Slow Penetration of Thyrotropin‐Releasing Hormone Across the Blood‐Brain Barrier of an In Situ Perfused Guinea Pig Brain

Abstract

Transport of ³H-labelled thyrotropin-releasing hormone (TRH) across the blood-brain barrier was studied in the ipsilateral perfused in situ guinea pig forebrain. The unidirectional transfer constant (K_in) calculated from the multiple time brain uptake analysis ranged from 1.14 × 10-⁻³ to 1.22 × 10-⁻³ ml min⁻¹ g⁻¹, in the parietal cortex, caudate nucleus, and hippocampus. Regional K_in values for [³H]TRH were significantly reduced by 43–48% in the presence of an aminopeptidase and amidase inhibitor, 2 mM bacitracin, suggesting an enzymatic degradation of tripeptide during interaction with the blood-brain barrier.

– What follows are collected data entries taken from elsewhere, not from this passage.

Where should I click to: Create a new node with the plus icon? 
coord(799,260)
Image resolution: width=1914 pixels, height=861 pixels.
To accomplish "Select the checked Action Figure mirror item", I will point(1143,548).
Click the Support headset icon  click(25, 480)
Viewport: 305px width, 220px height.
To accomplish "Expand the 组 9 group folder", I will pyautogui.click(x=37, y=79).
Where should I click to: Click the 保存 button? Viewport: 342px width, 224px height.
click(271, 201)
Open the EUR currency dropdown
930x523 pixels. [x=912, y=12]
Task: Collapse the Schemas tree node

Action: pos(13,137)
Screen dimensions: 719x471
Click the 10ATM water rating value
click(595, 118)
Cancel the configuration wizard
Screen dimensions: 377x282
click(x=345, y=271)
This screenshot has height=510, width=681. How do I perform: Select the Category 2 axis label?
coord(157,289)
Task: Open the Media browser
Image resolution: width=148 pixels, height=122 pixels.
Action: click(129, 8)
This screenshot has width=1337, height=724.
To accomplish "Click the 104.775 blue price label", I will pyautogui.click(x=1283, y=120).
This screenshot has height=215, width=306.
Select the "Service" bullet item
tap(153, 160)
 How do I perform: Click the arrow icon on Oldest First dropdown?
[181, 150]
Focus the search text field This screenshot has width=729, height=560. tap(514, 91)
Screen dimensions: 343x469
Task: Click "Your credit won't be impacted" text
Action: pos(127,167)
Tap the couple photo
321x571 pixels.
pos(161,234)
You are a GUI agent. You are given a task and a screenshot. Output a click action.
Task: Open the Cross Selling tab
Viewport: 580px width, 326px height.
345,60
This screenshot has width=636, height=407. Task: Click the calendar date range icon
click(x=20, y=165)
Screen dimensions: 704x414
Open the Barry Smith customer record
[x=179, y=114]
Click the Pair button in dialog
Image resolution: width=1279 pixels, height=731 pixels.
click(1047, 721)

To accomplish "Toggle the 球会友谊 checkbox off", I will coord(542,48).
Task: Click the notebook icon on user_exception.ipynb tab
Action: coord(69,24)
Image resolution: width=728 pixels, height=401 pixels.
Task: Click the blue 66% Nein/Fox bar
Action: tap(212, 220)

In the presence of unlabelled 1 mM TRH and 2 mM bacitracin together, a reduction of [³H]TRH regional K_in values similar to that obtained with 2 mM bacitracin alone was obtained. l-Prolinamide, the N-terminal residue of tripeptide, at a 10 mM level had no effect on the kinetics of entry of [³H]TRH into the brain. The data indicate an absence of a specific saturable transport mechanism for TRH presented to the luminal side of the blood-brain barrier. It is concluded that intact TRH molecule may slowly penetrate the blood-brain barrier, the rate of transfer being some three times higher than that of d-mannitol.